Croisier et al 2007 demonstrated that eccentric loading for the same condition for 1 month of regular exercise improved symptoms by 89% compared to the control group. Dr. Finestone and Rabinovitch, 2008 also demonstrated similar results but reported that patient compliance is the main issue with this program. If the patient is incompliant, the program will not produce results in the expected amount of time.
Waseem et al, 2012 reviewed the literature on lateral epicondylitis. They review the chemical and physiological responses and the roles of substance P and calcitonin in the tendons. As we understand the biochemical pathways, new avenues for treatment and prevention open up but this is not practical now for the average coach or athlete. They demonstrate that stretching the ECRB tendon with elbow extension and strengthening it 2-3 times daily demonstrates enough evidence to indicate a basic protocol.
So it appears that at this time, 3 stretches 3 times daily before strength work for 30-45 sec has validity as part of a treatment protocol. 3 sets of 10 reps of the two exercises discussed previously 3 times daily also seem to produce measurable effects. This protocol is not difficult to explain to a patient and will likely help with recovery.

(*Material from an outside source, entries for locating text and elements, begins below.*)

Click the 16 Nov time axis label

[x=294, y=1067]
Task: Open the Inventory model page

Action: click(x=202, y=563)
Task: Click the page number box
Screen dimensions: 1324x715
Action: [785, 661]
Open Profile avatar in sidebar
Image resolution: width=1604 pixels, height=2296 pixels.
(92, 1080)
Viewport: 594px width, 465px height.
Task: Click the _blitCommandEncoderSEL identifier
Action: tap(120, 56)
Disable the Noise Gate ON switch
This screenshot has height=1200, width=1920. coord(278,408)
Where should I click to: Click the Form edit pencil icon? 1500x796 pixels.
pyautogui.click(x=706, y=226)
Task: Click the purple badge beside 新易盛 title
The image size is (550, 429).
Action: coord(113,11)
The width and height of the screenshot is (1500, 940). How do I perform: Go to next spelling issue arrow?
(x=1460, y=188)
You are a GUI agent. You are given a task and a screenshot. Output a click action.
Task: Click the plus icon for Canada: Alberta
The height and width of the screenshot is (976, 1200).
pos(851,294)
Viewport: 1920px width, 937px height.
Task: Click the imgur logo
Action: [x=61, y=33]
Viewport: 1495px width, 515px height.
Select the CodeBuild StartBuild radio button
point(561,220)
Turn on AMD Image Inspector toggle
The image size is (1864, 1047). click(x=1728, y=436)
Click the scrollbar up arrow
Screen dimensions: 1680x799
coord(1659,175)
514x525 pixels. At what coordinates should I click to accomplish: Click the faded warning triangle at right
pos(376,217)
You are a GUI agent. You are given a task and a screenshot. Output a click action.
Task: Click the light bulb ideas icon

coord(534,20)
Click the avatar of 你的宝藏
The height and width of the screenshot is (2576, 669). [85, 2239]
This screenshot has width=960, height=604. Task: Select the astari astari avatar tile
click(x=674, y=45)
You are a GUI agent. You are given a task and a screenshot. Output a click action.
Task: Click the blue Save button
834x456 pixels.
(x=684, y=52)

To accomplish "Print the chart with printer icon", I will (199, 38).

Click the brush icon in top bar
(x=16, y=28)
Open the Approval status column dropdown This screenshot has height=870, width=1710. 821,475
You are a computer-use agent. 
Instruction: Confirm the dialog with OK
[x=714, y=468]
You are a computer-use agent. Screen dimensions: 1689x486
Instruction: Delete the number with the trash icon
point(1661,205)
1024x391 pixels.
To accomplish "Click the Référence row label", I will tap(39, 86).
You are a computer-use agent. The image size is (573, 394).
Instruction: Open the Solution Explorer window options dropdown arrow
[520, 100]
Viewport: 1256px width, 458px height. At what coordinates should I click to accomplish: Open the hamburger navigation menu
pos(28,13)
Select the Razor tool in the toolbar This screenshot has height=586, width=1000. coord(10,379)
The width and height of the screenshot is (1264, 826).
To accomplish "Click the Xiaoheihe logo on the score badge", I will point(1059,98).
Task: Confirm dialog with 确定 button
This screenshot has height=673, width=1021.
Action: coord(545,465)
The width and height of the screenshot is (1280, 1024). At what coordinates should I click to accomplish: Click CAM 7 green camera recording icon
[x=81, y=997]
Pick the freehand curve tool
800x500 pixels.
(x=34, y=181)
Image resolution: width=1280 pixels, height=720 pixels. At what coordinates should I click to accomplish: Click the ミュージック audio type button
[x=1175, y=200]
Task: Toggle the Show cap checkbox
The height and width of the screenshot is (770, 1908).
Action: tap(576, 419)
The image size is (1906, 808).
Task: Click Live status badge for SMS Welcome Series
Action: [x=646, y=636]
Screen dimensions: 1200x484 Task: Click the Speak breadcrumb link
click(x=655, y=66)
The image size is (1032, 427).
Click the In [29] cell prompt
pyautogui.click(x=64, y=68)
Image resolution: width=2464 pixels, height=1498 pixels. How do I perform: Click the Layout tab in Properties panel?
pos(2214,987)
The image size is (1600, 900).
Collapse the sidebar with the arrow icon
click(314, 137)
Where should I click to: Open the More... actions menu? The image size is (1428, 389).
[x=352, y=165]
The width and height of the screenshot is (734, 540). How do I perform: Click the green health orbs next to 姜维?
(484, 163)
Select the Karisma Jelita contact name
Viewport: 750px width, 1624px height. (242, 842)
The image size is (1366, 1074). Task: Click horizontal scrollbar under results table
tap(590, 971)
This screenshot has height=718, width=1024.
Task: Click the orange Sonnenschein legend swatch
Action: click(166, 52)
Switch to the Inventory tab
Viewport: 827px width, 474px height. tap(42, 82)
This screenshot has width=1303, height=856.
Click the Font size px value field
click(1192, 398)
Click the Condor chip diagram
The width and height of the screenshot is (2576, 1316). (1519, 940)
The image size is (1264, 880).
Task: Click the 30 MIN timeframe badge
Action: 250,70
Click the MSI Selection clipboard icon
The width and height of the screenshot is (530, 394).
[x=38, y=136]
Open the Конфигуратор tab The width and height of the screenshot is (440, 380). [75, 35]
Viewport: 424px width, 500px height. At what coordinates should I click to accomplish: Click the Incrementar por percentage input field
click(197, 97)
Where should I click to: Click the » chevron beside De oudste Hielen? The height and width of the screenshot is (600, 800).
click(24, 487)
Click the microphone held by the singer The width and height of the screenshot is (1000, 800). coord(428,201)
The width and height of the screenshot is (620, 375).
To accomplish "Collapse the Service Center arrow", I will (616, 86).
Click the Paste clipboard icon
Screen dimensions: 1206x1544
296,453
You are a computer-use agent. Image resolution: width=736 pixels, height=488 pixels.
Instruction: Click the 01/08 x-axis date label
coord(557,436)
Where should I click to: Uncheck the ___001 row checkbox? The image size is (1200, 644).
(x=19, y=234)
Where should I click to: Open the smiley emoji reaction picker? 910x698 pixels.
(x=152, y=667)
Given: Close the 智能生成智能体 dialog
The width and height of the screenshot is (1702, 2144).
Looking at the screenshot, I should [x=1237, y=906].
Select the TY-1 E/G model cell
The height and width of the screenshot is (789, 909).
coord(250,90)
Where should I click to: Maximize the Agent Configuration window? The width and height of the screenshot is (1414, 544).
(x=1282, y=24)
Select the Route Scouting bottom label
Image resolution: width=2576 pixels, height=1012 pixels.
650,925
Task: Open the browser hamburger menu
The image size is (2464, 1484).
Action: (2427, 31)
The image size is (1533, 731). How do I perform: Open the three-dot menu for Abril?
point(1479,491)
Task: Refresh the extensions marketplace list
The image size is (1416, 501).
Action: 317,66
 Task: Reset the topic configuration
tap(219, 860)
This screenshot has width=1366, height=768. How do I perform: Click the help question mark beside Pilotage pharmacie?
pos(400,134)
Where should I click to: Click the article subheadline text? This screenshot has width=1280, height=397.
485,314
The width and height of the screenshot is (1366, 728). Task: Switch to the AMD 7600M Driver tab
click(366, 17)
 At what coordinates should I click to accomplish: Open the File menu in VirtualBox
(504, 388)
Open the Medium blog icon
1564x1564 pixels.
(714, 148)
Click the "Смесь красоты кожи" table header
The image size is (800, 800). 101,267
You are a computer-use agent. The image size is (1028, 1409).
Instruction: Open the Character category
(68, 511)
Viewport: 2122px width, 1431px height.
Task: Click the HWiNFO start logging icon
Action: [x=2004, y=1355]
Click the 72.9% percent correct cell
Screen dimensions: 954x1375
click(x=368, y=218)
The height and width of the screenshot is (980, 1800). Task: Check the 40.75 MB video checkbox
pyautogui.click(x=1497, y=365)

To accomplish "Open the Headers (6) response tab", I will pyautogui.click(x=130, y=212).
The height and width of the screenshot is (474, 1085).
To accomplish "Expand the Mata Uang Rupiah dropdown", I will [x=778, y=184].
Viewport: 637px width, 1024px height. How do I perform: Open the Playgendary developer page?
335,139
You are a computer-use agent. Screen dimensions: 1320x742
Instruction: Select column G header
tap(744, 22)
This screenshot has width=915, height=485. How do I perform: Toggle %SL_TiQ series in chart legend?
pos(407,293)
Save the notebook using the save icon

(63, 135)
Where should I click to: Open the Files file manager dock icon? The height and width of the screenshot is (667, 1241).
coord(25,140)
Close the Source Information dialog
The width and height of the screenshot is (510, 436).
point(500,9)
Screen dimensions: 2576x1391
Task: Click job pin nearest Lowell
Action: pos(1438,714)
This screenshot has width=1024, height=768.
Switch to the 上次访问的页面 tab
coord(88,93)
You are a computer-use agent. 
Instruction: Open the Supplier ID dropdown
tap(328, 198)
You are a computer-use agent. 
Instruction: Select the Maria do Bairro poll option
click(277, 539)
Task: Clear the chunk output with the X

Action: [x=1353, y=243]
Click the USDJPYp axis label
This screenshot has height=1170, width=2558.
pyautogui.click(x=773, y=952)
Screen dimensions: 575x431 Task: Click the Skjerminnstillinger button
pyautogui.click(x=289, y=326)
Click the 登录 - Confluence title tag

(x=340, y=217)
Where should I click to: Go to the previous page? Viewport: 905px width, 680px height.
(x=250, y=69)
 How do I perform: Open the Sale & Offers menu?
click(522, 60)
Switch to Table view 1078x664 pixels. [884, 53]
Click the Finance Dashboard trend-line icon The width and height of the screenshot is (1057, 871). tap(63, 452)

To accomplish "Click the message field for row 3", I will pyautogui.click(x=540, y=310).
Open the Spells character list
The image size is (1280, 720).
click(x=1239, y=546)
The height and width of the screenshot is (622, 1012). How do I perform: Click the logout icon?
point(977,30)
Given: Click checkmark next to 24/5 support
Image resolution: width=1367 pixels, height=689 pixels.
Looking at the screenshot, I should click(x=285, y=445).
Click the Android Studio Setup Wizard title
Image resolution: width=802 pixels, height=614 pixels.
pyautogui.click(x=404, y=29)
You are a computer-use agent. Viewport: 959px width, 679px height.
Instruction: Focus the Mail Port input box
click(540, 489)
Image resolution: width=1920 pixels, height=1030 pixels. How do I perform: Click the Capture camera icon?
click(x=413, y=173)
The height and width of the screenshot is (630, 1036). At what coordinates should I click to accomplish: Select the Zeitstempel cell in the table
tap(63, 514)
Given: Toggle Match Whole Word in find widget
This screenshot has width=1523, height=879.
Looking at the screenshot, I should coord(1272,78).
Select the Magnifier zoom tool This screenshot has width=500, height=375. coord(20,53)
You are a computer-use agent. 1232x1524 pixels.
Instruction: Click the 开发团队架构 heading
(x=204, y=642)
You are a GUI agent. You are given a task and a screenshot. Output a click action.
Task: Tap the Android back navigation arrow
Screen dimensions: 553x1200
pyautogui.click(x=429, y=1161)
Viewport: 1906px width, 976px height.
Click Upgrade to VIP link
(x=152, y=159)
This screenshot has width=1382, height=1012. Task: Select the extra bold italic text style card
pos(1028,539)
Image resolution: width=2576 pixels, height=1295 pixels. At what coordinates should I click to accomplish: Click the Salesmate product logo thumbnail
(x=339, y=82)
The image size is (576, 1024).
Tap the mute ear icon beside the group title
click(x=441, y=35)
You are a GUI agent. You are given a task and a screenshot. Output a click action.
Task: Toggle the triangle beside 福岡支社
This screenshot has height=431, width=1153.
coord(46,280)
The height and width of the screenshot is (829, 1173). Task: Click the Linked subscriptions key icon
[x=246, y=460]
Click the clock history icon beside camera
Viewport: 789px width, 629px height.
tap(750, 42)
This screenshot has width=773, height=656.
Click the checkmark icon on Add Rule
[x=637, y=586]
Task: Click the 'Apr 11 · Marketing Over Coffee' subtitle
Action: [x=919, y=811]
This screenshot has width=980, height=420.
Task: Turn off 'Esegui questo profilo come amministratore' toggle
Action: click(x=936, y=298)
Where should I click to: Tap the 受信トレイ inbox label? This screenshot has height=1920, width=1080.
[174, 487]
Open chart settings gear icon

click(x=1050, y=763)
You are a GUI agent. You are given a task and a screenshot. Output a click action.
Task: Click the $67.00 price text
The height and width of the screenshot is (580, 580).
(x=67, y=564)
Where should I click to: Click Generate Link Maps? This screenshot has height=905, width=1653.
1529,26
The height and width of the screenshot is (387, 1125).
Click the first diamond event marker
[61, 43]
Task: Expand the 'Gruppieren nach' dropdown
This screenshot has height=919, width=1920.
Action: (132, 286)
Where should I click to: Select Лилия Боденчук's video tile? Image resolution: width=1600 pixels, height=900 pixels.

The only thing I can add from personal experience is adding some soft-tissue work. In order to break up the scar tissue and adhesions, having the patient work the extensor tendons on a tennis ball or other surface for 5 minutes twice daily and doing some direct soft-tissue work during treatment seems to improve outcomes. When the knot it broken up and strength restored, the patient can quickly return to normal function.
In terms of prehab, for at risk athletes (eg: tennis players, rock climbers, etc.) I would definitely recommend 2-3 sessions/week of doing these exercises to prevent adhesions from building up. You’d rather spend an extra 10 minutes in the gym then have to be sidelined for a month and coming to see a therapist, right? Train hard, train smart guys.